One of the purposes of U.S. President Barack Obama’s four-nation Asian tour last week was to re-energize negotiations aimed at agreeing a minimum-tariff Trans-Pacific Partnership (TPP).
But with negotiators scheduled to gather in Vietnam for the next round of closed-door bargaining on May 12, Obama’s personal intervention does not appear to have removed any of the significant obstacles to a deal.
After talks with Japan’s Prime Minister, Shinzo Abe, on the first leg of Obama’s tour, officials tried to put a positive spin on the results. They talked about “significant achievements” and “defining a path forward.”
But when pressed, Japan’s economy minister, Akira Amari, conceded, “This time we can’t say there’s a basic agreement.”
The stalling points between Tokyo and Washington are Abe’s apparent determination to protect Japan’s politically influential farmers from the competition of imported agricultural products. The other major irritant is the myriad tariff and non-tariff barriers Japan erects to keep American cars off Japanese roads.
The results were no better when Obama went on to Malaysia, another TPP partner. Again, there were many smiles and officials pumping out as much positive spin as possible.
But there seems to have been no progress in calming Malaysia’s fears that the TPP agreement will expose Malaysia’s companies to dangerous degrees of foreign competition, especially on bids for government contracts, which are now licences to print money for the domestic concerns.
The TPP has grown out of a 2005 initiative by Singapore, New Zealand, Brunei and Chile to increase their economic integration. Since then eight other countries – Canada, the U.S., Mexico, Australia, Peru, Malaysia, Japan and Vietnam – have joined the talks. Beijing sees the TPP as part of Washington’s effort to contain China’s rise, but may come around if the partnership proves a success.
That now hangs on Obama’s failure so far to get the U.S. Congress to give him so-called “fast track” authority.
Without fast-track power the deal would require clause-by-clause approval by Congress, where there is much opposition to many elements. Understandably, none of the 11 other countries involved in the TPP negotiations are keen to sign up to a deal that may be substantially tinkered with by the U.S. Congress.
There is also broad objection to the basic thrust of the U.S. demands, which is to reinforce international trade regulations and control of intellectual property rights. In Washington this makes sense. More than 60% of the companies in the U.S. export sector are selling intellectual property of one sort or another, such as electronics, pharmaceuticals, defence manufacturing, aerospace and software. They bring in about $140 billion a year in royalties, about the same as agricultural exports.
Recent studies by a bipartisan congressional group, however, estimate that the money lost to intellectual property piracy in 2013 was equal to the total value of U.S. exports to Asia. And U.S. trade officials estimate American businesses lost 2.1 million jobs in 2011 due to intellectual property theft by China alone.
But most TPP partners are balking at the U.S. efforts to extend copyrights 75 years beyond the life of the holder, as opposed to 50 years now, and to extend patents for five years beyond the 20 years set out in current intellectual property rights agreements.
Conspiracy industry profits from secrecy over proposed trade deal
Even though agreement among 12 nations to conclude the wide-ranging free trade Trans-Pacific Partnership (TPP) still seems far off, the negotiations have already spawned a substantial industry.
The secrecy of the talks, which have been going on since 2005, punctuated by a few juicy leaks, has bred a host of conspiracy theories and campaigns of fear about civil rights that may be curtailed by the deal.
Last week an international consortium of advocacy groups, including the Council of Canadians and Vancouver-based OpenMedia.ca, launched a campaign with the catch-line “Stop the Secrecy.”
The campaign is aimed at U.S. President Barack Obama as he returned to Washington after a four-nation tour of Asia in which problems with the TPP negotiations loomed large.
Officials justify the Obama administration’s insistence on secrecy by saying the trade talks cannot be conducted in public because opponents would try to derail them. But the secrecy is selective.
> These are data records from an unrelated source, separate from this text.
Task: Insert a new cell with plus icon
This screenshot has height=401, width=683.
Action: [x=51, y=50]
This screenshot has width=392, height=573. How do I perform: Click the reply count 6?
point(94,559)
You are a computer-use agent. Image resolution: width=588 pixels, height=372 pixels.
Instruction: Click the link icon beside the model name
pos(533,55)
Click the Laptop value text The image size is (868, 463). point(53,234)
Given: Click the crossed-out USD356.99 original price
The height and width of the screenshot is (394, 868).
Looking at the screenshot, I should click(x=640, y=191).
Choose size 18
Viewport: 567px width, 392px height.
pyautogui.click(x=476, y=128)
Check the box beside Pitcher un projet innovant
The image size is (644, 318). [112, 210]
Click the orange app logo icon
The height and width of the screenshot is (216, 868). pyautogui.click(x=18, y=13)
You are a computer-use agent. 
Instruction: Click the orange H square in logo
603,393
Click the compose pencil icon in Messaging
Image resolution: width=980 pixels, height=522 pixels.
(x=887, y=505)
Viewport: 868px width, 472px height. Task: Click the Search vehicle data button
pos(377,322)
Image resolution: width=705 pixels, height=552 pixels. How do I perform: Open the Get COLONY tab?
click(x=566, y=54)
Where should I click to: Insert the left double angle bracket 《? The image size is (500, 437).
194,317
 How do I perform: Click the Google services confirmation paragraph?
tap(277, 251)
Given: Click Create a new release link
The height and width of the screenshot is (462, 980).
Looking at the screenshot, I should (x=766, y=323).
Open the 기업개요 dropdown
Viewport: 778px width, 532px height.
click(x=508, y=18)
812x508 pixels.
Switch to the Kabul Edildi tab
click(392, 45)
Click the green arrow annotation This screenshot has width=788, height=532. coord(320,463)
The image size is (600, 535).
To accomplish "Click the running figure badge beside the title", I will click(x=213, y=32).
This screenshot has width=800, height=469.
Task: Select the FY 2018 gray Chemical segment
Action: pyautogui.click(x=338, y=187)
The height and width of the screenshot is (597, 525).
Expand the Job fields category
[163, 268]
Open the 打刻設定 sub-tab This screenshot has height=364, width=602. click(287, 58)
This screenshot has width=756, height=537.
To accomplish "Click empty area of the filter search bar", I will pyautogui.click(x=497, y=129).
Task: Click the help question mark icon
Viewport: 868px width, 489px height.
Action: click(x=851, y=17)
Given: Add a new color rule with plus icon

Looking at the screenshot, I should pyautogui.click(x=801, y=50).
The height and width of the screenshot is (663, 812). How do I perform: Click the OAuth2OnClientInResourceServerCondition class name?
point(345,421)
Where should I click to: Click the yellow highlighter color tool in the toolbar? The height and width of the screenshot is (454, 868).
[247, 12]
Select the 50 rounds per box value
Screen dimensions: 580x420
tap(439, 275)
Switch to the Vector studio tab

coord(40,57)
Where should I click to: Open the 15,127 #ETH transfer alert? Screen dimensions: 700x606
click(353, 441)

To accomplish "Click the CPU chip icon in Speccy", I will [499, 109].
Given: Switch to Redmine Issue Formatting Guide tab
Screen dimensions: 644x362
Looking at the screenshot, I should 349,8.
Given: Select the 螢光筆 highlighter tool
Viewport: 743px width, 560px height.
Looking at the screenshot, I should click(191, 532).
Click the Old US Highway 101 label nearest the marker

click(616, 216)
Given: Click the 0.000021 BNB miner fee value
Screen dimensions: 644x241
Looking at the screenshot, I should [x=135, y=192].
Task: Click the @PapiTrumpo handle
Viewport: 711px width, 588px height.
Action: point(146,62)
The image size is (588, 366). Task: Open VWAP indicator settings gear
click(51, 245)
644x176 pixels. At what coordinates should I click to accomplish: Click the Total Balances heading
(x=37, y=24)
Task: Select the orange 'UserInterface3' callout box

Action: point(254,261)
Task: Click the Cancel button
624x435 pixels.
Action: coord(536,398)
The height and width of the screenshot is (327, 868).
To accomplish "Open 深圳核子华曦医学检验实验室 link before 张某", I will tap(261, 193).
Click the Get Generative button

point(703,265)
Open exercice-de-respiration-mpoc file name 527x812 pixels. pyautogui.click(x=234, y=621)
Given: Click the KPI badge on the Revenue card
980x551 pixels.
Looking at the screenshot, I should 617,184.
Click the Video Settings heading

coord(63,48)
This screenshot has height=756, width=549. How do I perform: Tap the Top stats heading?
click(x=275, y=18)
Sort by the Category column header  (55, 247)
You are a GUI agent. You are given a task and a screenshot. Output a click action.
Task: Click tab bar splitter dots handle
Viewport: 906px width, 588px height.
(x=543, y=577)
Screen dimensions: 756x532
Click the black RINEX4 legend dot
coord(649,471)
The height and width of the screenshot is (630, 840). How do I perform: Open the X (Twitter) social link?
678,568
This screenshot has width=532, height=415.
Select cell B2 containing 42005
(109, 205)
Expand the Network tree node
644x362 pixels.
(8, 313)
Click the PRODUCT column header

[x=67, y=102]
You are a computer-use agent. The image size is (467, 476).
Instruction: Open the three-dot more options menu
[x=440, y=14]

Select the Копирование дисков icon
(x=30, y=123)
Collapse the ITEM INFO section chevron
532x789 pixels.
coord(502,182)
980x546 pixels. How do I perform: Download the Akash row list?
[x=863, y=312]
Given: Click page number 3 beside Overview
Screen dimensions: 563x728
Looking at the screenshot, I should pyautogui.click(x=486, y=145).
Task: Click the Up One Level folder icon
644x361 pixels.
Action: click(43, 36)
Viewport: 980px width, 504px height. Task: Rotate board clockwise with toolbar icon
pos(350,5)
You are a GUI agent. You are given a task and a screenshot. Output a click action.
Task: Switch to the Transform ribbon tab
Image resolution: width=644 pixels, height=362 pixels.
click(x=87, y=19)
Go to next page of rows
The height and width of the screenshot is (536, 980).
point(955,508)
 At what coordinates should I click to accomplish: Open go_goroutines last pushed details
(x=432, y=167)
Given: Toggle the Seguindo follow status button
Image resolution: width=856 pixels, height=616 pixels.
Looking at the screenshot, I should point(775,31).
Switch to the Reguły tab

The public, and even members of the U.S. Congress, are being refused information, but American corporations potentially affected by a successfully concluded TPP agreement are playing an active role as advisers to U.S. Trade Representative Michael Froman.
Even venerable institutions such as the editorial board of the New York Times have lined up with the conspiracy theorists.
The Times, like other objectors to the secrecy of the TPP talks, cited indications that companies privy to negotiations are working to dilute environmental standards, to bolster pharmaceutical patents that will deprive poor countries of important generic medicines, and to include corporate power to sue governments over policies they dislike.